INPUT start

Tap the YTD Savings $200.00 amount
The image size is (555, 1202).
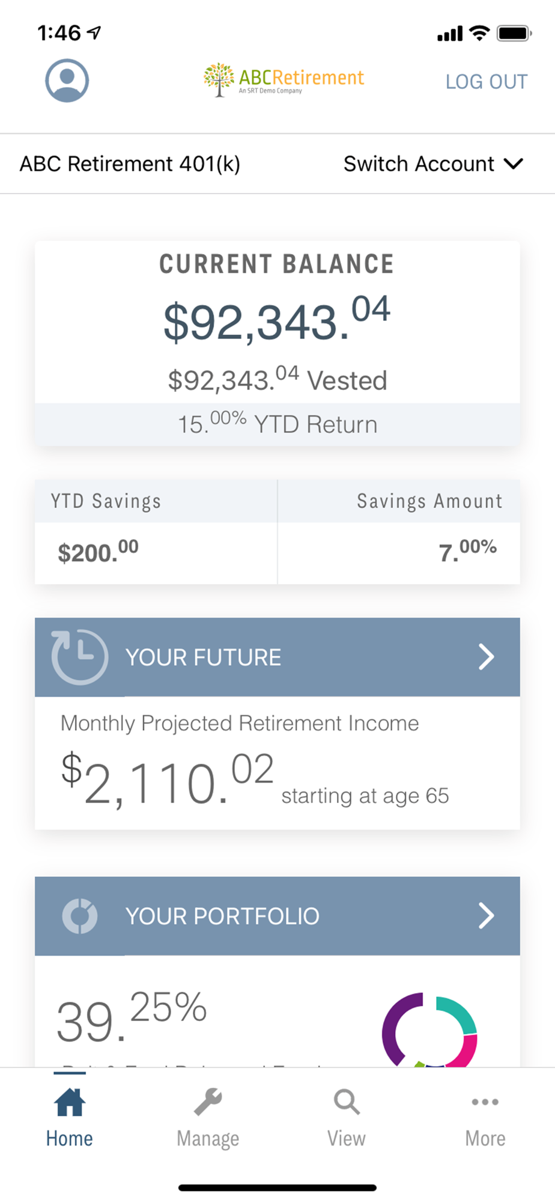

INPUT end
INPUT start

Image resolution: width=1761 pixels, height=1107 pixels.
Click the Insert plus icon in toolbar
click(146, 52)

INPUT end
INPUT start

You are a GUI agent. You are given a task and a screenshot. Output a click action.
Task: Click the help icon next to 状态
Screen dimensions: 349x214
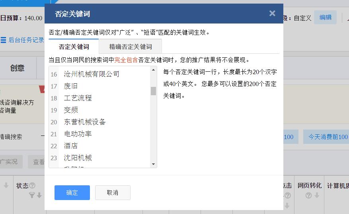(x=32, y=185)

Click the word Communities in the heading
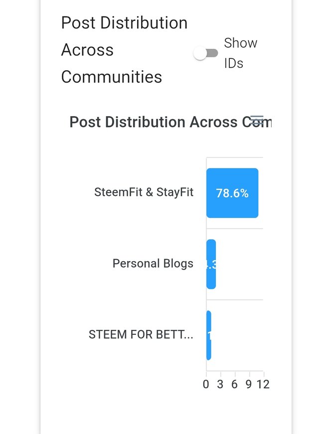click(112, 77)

INPUT end

Can you retype the listing starting at the line that contains "You are a GUI" and stopping after the line that contains "click(112, 77)"? Leave the pictures out.

You are a GUI agent. You are given a task and a screenshot. Output a click action.
Task: Click the help icon next to 状态
Screen dimensions: 349x214
(x=32, y=185)

Click the word Communities in the heading
click(112, 77)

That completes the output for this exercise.